Tekstfragment:
- - - -
In 1947 komt er een andere import teefje uit Nepal in Engeland aan,  haar naam was Princess Salli, zij kwam met haar eigenaar Kononel Duncan naar Engeland. Tijdens het werk van haar baasje in India voor 2 jaar werd Salli gedekt door een Tibetaanse Terriër reu Shoof en een van haar puppies “Gunny” van dat nestje kwam met de Duncans naar Engeland. Nadat de familie Duncan zich weer hadden gesetteld in England werd Salli gedekt door Mark of Lamleh. Uit deze combinatie een van de pupjes Sukhmaya Queen kreeg de titel kampioen in Engeland, haar eigenaar was Mrs. G.M. Singerman. Uit Salli haar derde nest waarvan de pa was Toy-San (een kleinzoon van Platinum Blond) gaan er nog verschillende pupjes naar wel befaamde mensen en liefhebbers voor jaren van dit specifieke ras. Zo gaat haar lijn nog enkele generaties door, maar toch is zij in de hedendaagse stambomen niet meer terug te vinden. Wat eigenlijk heel jammer is voor het ras, ze zou een heel mooi honing kleurige, intelligente en vol of allure teef zijn geweest. 
Miss. A. Greig werd zelf ook ouder, had het  financieel niet makkelijk, maar ook de ziekte van haar moeder en haar zus slokte haar aardig op. 33 jaar na haar eerste import honden was er dus veel veranderd.
Toch kwam er een licht puntje in haar leven. De Familie Murphy uit Virginia, Amerika waren op zoek naar een Tibetaanse Terriër pupje als verjaardagskado voor hun 13 jarige dochter Patricia Susan Murphy.  Gremlin Cortina, een jong lamleh teefje werd de eerste Tibetaanse Terriër van de familie Murphy. Gremlin Cortina was een zwart met witte aftekeningen teefje en zij kwam in 1956 met het vliegtuig aan in Washington D.C., Great Falls, Virginia. Moeder Alice Murphy was zeer content met Gremlin Cortina en zo ontstond er een hechte vriendschap tussen Miss A. Greig en de Murphy’s.
- - - -
Gegevensrecords:

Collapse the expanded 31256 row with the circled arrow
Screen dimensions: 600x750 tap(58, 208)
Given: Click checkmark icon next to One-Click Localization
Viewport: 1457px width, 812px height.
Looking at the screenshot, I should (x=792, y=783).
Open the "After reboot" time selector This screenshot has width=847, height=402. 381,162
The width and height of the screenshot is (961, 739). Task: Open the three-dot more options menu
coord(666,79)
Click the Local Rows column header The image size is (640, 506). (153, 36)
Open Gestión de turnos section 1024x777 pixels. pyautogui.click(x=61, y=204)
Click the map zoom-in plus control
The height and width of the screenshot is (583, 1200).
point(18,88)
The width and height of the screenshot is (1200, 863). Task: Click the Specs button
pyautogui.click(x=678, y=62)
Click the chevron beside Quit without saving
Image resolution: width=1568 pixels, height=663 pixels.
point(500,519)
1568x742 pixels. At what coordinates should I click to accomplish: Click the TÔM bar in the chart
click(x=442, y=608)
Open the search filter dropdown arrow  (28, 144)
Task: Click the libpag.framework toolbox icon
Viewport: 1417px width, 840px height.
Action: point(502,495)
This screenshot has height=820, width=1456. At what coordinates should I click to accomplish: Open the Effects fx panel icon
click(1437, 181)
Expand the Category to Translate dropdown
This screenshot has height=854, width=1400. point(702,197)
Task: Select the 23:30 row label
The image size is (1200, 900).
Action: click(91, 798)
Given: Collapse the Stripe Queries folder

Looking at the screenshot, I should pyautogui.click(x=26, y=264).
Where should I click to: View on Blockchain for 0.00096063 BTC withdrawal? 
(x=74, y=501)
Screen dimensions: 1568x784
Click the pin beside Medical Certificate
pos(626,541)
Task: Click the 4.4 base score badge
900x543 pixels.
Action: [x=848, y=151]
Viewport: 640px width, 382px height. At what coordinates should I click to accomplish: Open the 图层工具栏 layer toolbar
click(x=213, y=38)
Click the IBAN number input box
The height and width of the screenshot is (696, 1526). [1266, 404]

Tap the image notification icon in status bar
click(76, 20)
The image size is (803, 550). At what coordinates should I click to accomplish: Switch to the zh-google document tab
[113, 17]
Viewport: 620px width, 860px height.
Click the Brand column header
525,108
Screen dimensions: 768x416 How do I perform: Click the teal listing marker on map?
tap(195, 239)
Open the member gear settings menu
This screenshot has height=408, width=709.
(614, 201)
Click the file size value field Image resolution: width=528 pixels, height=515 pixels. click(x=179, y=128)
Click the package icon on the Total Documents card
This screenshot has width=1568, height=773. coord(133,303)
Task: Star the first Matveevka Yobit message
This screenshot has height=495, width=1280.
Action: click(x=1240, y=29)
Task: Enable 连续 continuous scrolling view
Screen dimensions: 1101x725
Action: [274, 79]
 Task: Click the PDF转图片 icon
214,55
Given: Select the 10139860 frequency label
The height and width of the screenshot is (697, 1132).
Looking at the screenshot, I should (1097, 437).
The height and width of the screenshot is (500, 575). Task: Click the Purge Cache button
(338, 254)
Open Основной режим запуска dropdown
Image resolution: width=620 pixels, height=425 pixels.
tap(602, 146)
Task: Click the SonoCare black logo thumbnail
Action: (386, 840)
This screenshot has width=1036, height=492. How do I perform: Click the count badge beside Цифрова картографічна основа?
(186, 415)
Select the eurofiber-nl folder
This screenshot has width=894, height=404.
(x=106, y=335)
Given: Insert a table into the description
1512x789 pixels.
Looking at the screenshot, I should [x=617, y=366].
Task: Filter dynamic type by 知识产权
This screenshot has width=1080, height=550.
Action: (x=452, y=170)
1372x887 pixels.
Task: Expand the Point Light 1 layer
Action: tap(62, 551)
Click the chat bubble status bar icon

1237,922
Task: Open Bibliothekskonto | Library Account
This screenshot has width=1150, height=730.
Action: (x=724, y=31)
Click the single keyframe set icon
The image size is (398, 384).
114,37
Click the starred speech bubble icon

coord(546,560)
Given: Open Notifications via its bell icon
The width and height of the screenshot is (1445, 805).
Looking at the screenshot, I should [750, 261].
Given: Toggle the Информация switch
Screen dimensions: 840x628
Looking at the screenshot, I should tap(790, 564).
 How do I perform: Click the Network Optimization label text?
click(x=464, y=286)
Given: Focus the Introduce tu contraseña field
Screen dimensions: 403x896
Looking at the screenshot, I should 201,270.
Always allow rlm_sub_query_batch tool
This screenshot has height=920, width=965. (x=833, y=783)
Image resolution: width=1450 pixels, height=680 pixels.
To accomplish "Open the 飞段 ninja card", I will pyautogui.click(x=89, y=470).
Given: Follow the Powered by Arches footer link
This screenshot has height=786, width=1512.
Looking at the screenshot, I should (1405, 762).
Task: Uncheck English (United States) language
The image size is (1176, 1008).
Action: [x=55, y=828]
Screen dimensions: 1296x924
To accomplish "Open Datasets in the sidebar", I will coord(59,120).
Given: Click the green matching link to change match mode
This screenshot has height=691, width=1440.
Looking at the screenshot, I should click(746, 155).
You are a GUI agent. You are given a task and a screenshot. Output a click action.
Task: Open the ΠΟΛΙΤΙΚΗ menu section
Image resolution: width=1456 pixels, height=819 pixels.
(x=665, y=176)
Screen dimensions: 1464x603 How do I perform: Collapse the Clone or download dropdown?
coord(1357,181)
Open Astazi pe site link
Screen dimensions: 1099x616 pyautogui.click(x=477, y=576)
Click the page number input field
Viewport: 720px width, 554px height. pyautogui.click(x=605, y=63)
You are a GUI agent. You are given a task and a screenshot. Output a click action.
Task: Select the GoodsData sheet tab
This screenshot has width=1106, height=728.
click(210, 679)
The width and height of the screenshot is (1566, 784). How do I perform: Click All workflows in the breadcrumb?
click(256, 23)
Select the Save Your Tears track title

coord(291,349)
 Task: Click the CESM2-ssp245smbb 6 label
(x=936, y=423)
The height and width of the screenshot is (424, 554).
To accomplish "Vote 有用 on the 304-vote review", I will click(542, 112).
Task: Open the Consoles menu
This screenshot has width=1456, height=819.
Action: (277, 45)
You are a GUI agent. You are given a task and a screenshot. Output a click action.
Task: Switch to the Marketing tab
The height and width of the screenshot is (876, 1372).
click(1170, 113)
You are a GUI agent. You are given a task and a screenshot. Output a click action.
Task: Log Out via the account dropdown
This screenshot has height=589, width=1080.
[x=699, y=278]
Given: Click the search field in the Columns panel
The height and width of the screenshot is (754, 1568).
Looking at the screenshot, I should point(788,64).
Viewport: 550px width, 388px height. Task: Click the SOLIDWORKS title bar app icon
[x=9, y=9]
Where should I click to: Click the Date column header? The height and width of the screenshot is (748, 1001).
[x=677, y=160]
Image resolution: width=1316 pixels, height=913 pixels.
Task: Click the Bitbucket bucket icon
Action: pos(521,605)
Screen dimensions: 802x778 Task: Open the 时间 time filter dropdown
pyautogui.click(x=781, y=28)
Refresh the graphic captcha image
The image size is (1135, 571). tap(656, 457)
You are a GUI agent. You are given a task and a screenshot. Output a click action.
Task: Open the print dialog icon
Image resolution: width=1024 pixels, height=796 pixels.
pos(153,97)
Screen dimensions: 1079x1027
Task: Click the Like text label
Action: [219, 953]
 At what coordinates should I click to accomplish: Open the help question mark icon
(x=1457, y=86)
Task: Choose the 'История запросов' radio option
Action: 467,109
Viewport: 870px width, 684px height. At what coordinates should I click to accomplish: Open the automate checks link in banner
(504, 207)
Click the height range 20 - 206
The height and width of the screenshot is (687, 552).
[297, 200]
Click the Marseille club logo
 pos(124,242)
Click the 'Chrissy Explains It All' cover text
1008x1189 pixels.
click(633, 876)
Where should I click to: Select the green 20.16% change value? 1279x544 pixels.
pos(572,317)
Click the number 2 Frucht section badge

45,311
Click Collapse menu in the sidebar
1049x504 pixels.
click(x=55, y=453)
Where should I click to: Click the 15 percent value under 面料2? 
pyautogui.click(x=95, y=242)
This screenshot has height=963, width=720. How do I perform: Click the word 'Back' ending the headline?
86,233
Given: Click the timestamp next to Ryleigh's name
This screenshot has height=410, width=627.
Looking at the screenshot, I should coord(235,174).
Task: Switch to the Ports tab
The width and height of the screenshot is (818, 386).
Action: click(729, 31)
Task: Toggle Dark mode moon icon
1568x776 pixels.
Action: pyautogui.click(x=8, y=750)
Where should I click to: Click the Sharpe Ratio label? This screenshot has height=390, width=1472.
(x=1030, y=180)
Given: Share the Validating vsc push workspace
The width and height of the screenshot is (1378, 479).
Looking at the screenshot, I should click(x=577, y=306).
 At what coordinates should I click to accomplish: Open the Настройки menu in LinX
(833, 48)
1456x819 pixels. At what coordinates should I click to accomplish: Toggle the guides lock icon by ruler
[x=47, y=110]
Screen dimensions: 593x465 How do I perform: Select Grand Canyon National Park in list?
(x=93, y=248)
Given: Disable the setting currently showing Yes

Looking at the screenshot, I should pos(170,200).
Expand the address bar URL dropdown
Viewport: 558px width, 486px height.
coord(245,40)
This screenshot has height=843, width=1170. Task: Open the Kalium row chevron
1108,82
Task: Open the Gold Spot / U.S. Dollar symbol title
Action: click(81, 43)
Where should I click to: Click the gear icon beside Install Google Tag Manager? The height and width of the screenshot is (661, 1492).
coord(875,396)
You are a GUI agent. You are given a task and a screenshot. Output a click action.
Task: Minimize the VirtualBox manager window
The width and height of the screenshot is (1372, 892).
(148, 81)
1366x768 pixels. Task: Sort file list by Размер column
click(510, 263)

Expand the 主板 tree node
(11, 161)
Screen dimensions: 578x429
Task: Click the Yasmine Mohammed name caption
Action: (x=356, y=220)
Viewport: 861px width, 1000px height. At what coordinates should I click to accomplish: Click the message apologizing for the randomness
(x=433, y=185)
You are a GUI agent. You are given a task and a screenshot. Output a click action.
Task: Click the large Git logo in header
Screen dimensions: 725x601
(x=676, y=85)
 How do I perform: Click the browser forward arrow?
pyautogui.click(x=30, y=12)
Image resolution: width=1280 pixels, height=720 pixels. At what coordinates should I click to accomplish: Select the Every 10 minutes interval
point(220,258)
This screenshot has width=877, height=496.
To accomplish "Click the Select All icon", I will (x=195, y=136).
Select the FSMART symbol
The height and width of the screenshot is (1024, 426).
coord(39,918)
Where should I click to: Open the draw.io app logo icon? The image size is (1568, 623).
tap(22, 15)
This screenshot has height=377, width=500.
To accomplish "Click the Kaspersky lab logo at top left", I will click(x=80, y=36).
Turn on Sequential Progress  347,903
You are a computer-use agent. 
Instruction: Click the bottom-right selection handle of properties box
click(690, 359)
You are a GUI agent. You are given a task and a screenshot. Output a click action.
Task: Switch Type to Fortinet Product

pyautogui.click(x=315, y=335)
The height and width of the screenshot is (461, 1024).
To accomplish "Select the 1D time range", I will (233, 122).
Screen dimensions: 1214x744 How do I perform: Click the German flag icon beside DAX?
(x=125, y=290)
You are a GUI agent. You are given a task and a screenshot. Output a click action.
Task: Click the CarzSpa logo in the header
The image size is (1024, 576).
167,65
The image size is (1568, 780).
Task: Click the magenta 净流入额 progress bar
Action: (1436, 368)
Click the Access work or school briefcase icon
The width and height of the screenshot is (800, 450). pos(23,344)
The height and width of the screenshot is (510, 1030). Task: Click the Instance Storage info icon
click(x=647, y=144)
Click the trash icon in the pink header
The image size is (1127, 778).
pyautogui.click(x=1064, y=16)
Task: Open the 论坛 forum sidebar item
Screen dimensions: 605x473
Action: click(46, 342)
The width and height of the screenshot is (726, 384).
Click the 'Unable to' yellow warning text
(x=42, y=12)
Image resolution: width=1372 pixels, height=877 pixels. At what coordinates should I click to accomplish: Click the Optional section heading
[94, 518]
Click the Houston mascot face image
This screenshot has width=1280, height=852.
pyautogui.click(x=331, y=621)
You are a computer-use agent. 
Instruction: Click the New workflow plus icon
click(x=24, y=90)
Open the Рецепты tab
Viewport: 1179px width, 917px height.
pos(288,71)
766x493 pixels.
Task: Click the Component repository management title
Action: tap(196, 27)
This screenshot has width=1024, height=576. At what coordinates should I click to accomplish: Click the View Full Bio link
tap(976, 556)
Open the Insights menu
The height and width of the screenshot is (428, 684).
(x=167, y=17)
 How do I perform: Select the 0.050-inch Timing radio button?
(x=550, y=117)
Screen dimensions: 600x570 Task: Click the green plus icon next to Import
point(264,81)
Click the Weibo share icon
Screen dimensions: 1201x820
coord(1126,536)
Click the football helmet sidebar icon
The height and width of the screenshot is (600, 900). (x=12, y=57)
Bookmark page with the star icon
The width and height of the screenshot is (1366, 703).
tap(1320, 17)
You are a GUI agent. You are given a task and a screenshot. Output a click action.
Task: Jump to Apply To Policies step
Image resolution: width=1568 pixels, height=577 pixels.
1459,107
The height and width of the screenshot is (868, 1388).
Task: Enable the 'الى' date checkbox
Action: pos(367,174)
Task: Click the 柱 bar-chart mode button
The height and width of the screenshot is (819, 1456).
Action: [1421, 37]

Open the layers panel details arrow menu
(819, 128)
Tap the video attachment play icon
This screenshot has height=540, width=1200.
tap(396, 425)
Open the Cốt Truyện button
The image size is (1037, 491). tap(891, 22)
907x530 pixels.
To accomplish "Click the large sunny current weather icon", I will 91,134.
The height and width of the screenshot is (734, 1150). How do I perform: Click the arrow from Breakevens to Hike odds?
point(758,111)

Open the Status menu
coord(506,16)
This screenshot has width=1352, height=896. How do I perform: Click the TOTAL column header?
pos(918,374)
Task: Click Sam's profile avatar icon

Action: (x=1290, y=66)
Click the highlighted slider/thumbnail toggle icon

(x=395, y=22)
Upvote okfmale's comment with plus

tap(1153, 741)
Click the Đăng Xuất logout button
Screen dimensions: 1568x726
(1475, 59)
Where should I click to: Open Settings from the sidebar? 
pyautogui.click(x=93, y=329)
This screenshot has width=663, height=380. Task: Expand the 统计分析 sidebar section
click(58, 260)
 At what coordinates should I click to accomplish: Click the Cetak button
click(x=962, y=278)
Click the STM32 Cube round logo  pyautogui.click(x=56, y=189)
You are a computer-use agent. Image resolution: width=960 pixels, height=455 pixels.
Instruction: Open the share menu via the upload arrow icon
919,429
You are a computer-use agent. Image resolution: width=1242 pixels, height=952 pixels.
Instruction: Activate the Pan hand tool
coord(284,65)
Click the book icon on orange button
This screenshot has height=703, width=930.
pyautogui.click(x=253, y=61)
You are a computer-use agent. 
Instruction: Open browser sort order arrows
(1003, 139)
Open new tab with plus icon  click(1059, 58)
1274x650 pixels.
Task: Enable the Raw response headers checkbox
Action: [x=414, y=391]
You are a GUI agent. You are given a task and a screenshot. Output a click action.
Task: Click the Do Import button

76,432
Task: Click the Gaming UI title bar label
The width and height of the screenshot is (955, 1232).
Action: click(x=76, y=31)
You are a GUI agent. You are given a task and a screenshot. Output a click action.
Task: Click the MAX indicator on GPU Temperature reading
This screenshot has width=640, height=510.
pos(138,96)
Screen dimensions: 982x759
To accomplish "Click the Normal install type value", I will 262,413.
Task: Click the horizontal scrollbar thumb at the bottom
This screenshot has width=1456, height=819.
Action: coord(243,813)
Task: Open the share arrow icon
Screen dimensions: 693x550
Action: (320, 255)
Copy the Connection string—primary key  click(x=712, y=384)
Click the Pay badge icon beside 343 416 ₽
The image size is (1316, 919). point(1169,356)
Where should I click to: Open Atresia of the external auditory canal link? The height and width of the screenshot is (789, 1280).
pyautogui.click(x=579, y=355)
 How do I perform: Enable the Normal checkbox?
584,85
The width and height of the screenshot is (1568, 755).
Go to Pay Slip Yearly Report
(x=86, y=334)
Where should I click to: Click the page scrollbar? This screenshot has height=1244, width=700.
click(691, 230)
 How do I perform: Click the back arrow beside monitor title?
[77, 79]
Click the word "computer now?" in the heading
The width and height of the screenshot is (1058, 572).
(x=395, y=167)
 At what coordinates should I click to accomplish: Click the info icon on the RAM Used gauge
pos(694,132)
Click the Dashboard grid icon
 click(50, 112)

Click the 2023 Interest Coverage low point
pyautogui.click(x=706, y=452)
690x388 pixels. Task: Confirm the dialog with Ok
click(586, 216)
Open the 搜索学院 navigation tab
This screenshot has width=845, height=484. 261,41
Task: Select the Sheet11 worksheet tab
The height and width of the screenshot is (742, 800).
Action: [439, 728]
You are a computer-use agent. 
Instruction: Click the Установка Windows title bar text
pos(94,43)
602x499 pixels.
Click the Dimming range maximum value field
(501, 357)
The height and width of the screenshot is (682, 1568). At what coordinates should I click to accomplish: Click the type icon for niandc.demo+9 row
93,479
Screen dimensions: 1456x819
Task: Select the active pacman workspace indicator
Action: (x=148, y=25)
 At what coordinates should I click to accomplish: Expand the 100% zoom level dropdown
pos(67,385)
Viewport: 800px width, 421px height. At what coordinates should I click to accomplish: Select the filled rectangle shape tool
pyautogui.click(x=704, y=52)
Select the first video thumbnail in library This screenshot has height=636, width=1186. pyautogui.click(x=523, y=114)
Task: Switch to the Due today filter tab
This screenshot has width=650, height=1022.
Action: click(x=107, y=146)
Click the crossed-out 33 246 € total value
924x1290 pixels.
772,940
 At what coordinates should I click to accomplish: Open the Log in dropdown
- - - -
Opdrachten:
1 > Noem alle personen die in de tekst over de Tibetaanse Terriër bij naam worden genoemd.
2 > Hoe oud was de dochter van de familie Murphy toen zij een Tibetaanse Terriër-pup als verjaardagscadeau zocht, volgens de tekst over de Tibetaanse Terriër?
3 > Geef het deel van de tekst over de Tibetaanse Terriër letterlijk weer, beginnend bij "Toch kwam er" en eindigend bij "en de Murphy’s.".

Antwoorden per opdracht:
1 > Kononel Duncan, Mrs. G.M. Singerman, Miss A. Greig, Patricia Susan Murphy, Alice Murphy

2 > Ze was 13 jaar.

3 >
Toch kwam er een licht puntje in haar leven. De Familie Murphy uit Virginia, Amerika waren op zoek naar een Tibetaanse Terriër pupje als verjaardagskado voor hun 13 jarige dochter Patricia Susan Murphy.  Gremlin Cortina, een jong lamleh teefje werd de eerste Tibetaanse Terriër van de familie Murphy. Gremlin Cortina was een zwart met witte aftekeningen teefje en zij kwam in 1956 met het vliegtuig aan in Washington D.C., Great Falls, Virginia. Moeder Alice Murphy was zeer content met Gremlin Cortina en zo ontstond er een hechte vriendschap tussen Miss A. Greig en de Murphy’s.